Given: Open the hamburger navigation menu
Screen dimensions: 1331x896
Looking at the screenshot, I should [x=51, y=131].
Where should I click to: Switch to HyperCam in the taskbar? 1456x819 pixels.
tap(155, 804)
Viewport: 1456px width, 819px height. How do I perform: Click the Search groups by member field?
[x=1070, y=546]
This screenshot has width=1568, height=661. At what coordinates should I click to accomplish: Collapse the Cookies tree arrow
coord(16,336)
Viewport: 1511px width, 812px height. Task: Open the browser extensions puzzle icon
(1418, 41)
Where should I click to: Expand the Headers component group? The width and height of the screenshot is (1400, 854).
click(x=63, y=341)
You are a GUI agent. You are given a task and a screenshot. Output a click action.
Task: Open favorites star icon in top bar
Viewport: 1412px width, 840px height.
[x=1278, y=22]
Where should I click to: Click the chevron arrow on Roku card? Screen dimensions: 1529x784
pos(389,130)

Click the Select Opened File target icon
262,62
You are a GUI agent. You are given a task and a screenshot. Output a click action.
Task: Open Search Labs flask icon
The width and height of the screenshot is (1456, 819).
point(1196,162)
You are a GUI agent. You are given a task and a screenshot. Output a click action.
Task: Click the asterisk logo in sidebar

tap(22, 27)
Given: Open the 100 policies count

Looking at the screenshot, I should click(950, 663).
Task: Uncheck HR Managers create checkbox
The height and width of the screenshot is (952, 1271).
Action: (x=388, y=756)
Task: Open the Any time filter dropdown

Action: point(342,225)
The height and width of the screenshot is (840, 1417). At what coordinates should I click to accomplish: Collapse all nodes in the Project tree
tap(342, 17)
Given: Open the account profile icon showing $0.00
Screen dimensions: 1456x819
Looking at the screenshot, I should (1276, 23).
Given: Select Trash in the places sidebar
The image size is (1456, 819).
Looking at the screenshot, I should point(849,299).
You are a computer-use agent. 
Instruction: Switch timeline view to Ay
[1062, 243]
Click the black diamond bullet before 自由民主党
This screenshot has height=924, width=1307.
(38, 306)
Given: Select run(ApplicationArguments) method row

About this task — Output the listing above in its entirety, exactly as given.

Answer to this exercise —
Given: Open the hamburger navigation menu
Screen dimensions: 1331x896
Looking at the screenshot, I should [x=51, y=131].
Where should I click to: Switch to HyperCam in the taskbar? 1456x819 pixels.
tap(155, 804)
Viewport: 1456px width, 819px height. How do I perform: Click the Search groups by member field?
[x=1070, y=546]
This screenshot has width=1568, height=661. At what coordinates should I click to accomplish: Collapse the Cookies tree arrow
coord(16,336)
Viewport: 1511px width, 812px height. Task: Open the browser extensions puzzle icon
(1418, 41)
Where should I click to: Expand the Headers component group? The width and height of the screenshot is (1400, 854).
click(x=63, y=341)
You are a GUI agent. You are given a task and a screenshot. Output a click action.
Task: Open favorites star icon in top bar
Viewport: 1412px width, 840px height.
[x=1278, y=22]
Where should I click to: Click the chevron arrow on Roku card? Screen dimensions: 1529x784
pos(389,130)

Click the Select Opened File target icon
262,62
You are a GUI agent. You are given a task and a screenshot. Output a click action.
Task: Open Search Labs flask icon
The width and height of the screenshot is (1456, 819).
point(1196,162)
You are a GUI agent. You are given a task and a screenshot. Output a click action.
Task: Click the asterisk logo in sidebar

tap(22, 27)
Given: Open the 100 policies count

Looking at the screenshot, I should click(950, 663).
Task: Uncheck HR Managers create checkbox
The height and width of the screenshot is (952, 1271).
Action: (x=388, y=756)
Task: Open the Any time filter dropdown

Action: point(342,225)
The height and width of the screenshot is (840, 1417). At what coordinates should I click to accomplish: Collapse all nodes in the Project tree
tap(342, 17)
Given: Open the account profile icon showing $0.00
Screen dimensions: 1456x819
Looking at the screenshot, I should (1276, 23).
Given: Select Trash in the places sidebar
The image size is (1456, 819).
Looking at the screenshot, I should point(849,299).
You are a computer-use agent. 
Instruction: Switch timeline view to Ay
[1062, 243]
Click the black diamond bullet before 自由民主党
This screenshot has height=924, width=1307.
(38, 306)
Given: Select run(ApplicationArguments) method row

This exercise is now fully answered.